Hinckley 38

Development
- Designer: Sparkman & Stephens
- Location: Canada and United States
- Year: 1968
- No. built: 28
- Builders: Hughes Boat Works Hinckley Yachts
- Role: Cruiser-Racer
- Name: Hinckley 38

Boat
- Displacement: 13,920 lb (6,314 kg)
- Draft: 5.67 ft (1.73 m)

Hull
- Type: monohull
- Construction: fibreglass
- LOA: 37.50 ft (11.43 m)
- LWL: 27.50 ft (8.38 m)
- Beam: 10.50 ft (3.20 m)
- Engine: Inboard engine

Hull appendages
- Keel: fin keel
- Ballast: 6,000 lb (2,722 kg)
- Rudder: skeg-mounted rudder

Rig
- Rig type: Bermuda rig
- I foretriangle height: 45.00 ft (13.72 m)
- J foretriangle base: 40.00 ft (12.19 m)
- P mainsail luff: 15.00 ft (4.57 m)
- E mainsail foot: 14.00 ft (4.27 m)

Sails
- Sailplan: masthead sloop
- Mainsail area: 280.00 sq ft (26.013 m^{2})
- Jib/genoa area: 337.50 sq ft (31.355 m^{2})
- Total sail area: 617.50 sq ft (57.368 m^{2})

= Hinckley 38 =

Sailboat class

The Hinckley 38 is a sailboat that was designed by Sparkman & Stephens as a cruiser-racer and first built in 1968.

The boat is a development of the Hughes 38-1 and, like that design and the Hughes 38-2, Hughes 38-3 and the North Star 38, is a version of Sparkman & Stephens' design number 1903.

==Production==
The design's hulls were built by Hughes Boat Works in Centralia, Ontario, Canada and then shipped to Hinckley Yachts in Southwest Harbor, Maine, where the deck was added and the boat finished. Production ran from 1968 to 1970 with at total of 28 boats completed.

==Design==
The Hinckley 38 is a recreational keelboat, built predominantly of fibreglass, with wood trim. It has a masthead sloop rig with a keel-stepped mast; a raked stem; a raised counter, reverse transom; a skeg-mounted rudder controlled by a wheel and a fixed, swept fin keel. It displaces 13920 lb and carries 6000 lb of ballast.

The boat has a draft of 5.67 ft with the standard keel and is fitted with an inboard engine for docking and manoeuvring.

The design has sleeping accommodation for six people, with a double "V"-berth in the bow cabin and two a straight settees, plus two pilot berths in the main cabin.
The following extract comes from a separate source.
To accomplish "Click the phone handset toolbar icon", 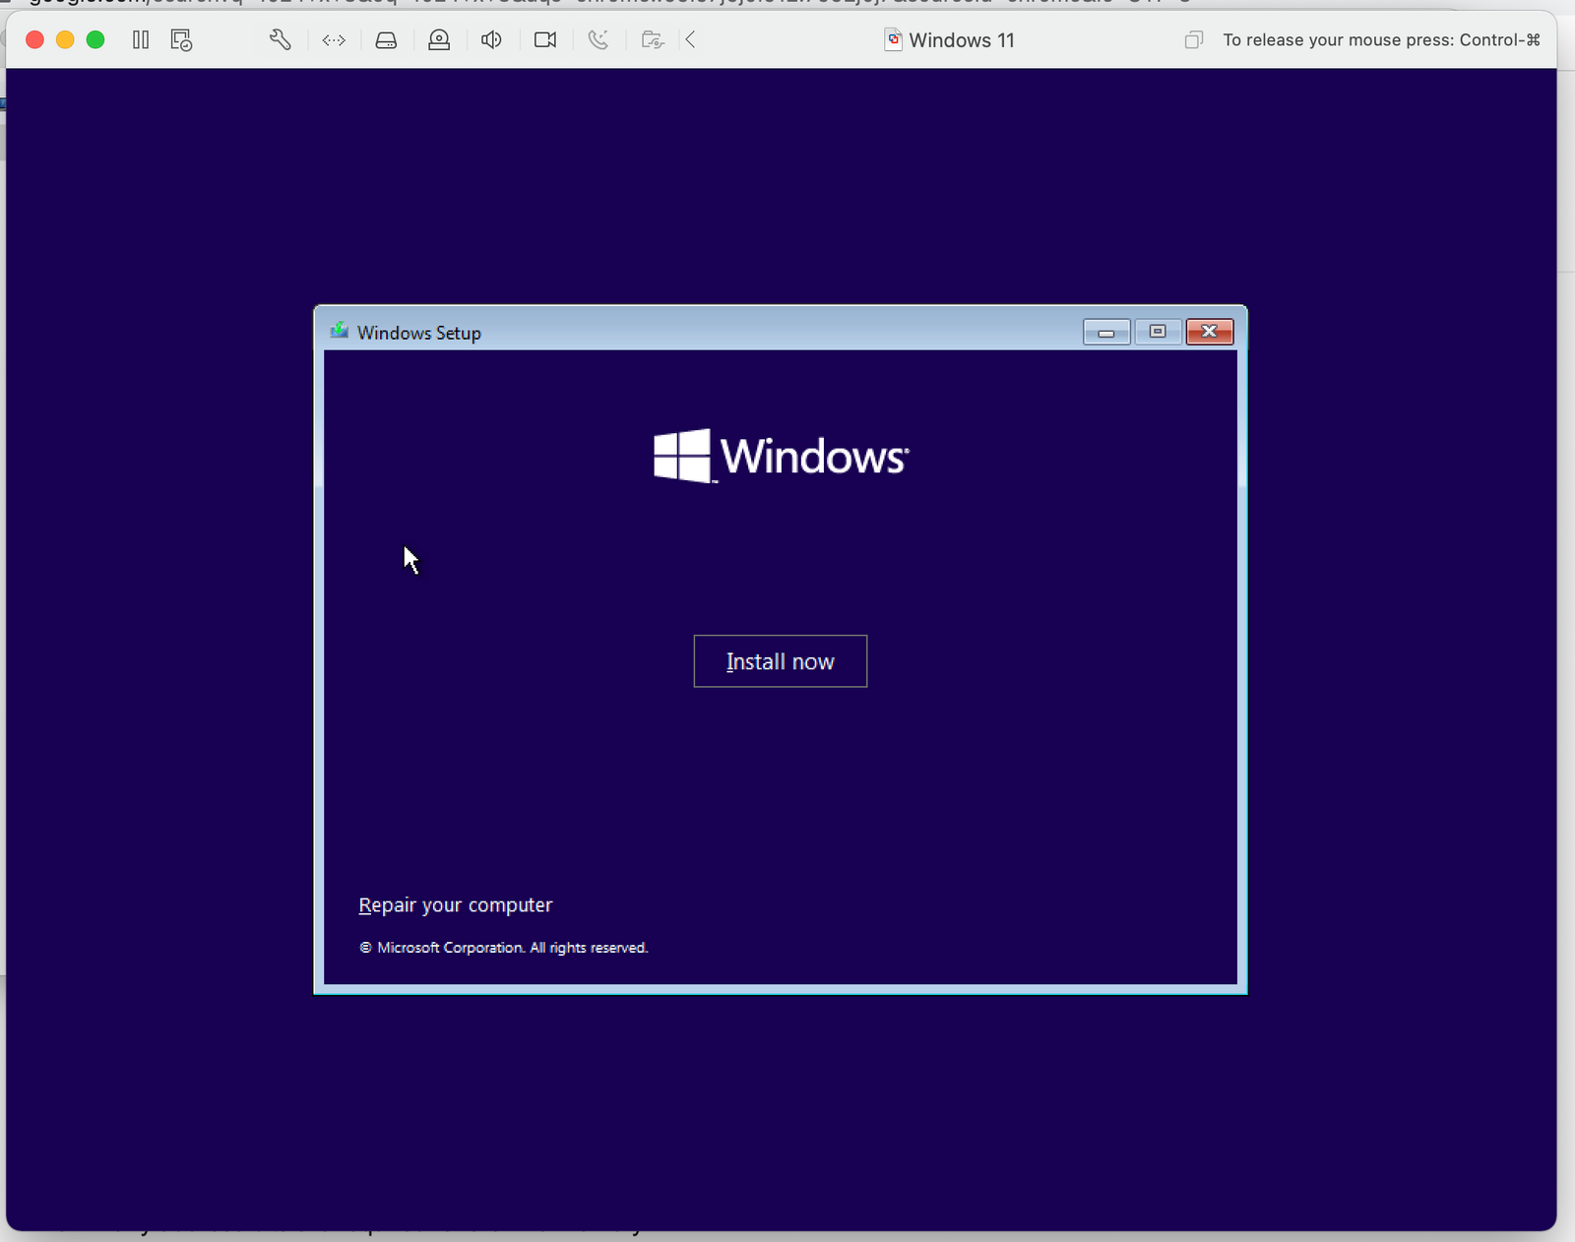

The galley is located on the port side just forward of the companionway ladder. The galley is L-shaped and is equipped with a three-burner stove, an ice box and a sink. A navigation station is opposite the galley, on the starboard side. The head is located just aft of the bow cabin on the port side.

For upwind sailing the design may be equipped with one of a series of jibs or genoas and for sailing downwind the design may be equipped with a symmetrical spinnaker.

The design has a hull speed of 7.03 kn.